**Prompt:** Reproduce exactly the lines below from the one containing "Trio de Pulseras Miyuki Ojos (646, 1563)" through the one containing "Class A (502, 602)", including both, and nothing else.

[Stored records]
*** Block opens ***

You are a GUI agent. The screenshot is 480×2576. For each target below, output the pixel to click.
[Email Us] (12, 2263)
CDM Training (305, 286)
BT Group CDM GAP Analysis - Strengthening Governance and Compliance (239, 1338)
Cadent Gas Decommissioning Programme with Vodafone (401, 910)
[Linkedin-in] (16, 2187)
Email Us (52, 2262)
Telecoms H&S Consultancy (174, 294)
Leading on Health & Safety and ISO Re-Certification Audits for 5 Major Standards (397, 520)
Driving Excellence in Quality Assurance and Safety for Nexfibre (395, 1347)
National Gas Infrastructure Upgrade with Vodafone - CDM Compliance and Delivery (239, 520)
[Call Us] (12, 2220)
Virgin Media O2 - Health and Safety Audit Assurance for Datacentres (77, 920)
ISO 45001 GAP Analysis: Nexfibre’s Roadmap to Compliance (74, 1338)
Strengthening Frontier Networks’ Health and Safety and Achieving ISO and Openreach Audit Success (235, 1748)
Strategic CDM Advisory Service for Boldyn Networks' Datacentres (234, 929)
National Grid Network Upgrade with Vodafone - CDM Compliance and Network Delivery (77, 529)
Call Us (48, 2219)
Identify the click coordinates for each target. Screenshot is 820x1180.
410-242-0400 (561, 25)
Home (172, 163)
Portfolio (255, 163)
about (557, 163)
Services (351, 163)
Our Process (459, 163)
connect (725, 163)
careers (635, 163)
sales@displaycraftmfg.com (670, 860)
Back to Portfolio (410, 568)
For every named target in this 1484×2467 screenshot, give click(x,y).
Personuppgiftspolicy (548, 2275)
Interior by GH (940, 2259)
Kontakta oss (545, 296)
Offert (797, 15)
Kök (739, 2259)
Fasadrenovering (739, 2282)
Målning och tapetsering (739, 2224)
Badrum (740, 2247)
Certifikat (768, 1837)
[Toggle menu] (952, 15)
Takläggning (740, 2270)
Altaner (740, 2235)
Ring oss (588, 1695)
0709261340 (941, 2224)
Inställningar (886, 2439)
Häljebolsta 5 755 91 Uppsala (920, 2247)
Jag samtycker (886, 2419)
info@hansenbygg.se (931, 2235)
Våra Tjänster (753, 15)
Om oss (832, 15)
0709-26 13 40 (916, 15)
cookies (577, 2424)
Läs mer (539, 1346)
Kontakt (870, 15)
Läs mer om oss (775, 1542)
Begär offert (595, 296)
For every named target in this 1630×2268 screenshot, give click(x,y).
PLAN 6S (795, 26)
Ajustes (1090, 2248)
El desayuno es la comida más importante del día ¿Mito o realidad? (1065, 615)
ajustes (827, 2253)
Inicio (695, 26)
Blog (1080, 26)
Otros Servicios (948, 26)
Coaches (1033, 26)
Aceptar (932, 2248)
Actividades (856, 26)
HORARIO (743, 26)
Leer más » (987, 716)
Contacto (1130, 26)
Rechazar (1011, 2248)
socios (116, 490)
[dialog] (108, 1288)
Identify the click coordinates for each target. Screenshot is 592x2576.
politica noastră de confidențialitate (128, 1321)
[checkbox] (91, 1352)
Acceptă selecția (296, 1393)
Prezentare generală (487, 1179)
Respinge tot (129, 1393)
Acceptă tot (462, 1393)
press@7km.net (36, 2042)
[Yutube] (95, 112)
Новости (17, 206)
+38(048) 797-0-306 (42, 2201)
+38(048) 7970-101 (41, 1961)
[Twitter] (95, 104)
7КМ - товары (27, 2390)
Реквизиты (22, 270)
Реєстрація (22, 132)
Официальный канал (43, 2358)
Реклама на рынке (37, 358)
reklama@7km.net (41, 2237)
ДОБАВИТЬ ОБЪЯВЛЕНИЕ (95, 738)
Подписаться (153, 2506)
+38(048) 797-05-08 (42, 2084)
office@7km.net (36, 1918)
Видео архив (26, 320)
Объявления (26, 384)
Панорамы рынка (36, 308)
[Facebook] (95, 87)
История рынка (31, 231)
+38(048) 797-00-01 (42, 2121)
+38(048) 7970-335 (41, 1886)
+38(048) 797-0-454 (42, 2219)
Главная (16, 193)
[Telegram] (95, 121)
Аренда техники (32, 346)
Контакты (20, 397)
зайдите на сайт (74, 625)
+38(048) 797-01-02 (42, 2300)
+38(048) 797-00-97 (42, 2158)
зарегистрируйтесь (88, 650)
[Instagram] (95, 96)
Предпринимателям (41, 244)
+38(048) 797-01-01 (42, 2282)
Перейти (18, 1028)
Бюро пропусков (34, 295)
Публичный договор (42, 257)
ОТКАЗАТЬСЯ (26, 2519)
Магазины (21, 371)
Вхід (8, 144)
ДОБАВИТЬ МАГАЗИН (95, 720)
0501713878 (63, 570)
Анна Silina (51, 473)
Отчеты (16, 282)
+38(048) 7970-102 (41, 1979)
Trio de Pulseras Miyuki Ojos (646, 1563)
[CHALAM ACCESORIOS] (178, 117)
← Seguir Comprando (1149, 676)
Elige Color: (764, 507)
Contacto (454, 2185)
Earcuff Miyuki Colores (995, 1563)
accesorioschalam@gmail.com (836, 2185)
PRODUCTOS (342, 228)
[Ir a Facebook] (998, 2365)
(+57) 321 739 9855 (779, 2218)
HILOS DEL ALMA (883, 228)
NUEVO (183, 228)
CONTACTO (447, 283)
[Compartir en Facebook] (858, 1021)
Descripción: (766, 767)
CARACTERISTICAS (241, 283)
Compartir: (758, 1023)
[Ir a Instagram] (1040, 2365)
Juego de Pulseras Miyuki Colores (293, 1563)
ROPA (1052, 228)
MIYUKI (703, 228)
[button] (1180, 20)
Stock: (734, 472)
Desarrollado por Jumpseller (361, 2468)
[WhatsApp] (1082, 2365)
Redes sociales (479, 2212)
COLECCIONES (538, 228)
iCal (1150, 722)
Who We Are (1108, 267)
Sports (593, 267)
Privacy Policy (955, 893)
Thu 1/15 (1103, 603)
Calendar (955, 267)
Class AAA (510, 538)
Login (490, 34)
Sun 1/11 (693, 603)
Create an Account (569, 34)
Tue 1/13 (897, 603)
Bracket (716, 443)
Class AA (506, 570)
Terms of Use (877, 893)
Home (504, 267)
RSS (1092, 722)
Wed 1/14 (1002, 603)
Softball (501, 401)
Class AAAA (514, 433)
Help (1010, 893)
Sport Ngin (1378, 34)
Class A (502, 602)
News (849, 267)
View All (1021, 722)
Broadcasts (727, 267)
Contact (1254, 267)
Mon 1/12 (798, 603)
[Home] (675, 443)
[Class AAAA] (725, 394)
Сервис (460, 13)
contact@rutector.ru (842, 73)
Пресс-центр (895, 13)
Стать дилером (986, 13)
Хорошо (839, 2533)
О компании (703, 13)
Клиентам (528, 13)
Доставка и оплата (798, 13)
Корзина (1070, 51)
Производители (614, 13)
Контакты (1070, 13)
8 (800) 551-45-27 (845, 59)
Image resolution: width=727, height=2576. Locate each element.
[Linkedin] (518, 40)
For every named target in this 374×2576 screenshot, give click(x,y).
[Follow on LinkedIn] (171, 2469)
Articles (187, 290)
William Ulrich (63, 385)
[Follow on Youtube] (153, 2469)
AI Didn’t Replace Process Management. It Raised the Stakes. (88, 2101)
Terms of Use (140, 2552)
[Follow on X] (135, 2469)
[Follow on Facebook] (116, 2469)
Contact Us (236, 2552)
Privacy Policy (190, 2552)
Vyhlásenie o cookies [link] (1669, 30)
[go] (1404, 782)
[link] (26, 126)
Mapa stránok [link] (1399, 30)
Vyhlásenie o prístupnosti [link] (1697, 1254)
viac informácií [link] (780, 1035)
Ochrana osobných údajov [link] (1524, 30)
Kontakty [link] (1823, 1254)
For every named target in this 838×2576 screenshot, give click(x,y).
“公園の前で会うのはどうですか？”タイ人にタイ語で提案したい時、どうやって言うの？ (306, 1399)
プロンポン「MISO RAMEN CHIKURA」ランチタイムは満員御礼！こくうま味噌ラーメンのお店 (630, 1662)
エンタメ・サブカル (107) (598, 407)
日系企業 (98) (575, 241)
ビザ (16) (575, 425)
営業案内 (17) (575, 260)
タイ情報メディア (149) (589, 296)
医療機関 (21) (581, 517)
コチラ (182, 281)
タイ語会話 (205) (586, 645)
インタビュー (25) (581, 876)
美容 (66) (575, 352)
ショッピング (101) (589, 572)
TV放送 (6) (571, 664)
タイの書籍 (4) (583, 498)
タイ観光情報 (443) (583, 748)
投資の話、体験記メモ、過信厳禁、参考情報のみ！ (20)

*** Block closes ***

**Answer for this exercise:**
Trio de Pulseras Miyuki Ojos (646, 1563)
[CHALAM ACCESORIOS] (178, 117)
← Seguir Comprando (1149, 676)
Elige Color: (764, 507)
Contacto (454, 2185)
Earcuff Miyuki Colores (995, 1563)
accesorioschalam@gmail.com (836, 2185)
PRODUCTOS (342, 228)
[Ir a Facebook] (998, 2365)
(+57) 321 739 9855 (779, 2218)
HILOS DEL ALMA (883, 228)
NUEVO (183, 228)
CONTACTO (447, 283)
[Compartir en Facebook] (858, 1021)
Descripción: (766, 767)
CARACTERISTICAS (241, 283)
Compartir: (758, 1023)
[Ir a Instagram] (1040, 2365)
Juego de Pulseras Miyuki Colores (293, 1563)
ROPA (1052, 228)
MIYUKI (703, 228)
[button] (1180, 20)
Stock: (734, 472)
Desarrollado por Jumpseller (361, 2468)
[WhatsApp] (1082, 2365)
Redes sociales (479, 2212)
COLECCIONES (538, 228)
iCal (1150, 722)
Who We Are (1108, 267)
Sports (593, 267)
Privacy Policy (955, 893)
Thu 1/15 (1103, 603)
Calendar (955, 267)
Class AAA (510, 538)
Login (490, 34)
Sun 1/11 (693, 603)
Create an Account (569, 34)
Tue 1/13 (897, 603)
Bracket (716, 443)
Class AA (506, 570)
Terms of Use (877, 893)
Home (504, 267)
RSS (1092, 722)
Wed 1/14 (1002, 603)
Softball (501, 401)
Class AAAA (514, 433)
Help (1010, 893)
Sport Ngin (1378, 34)
Class A (502, 602)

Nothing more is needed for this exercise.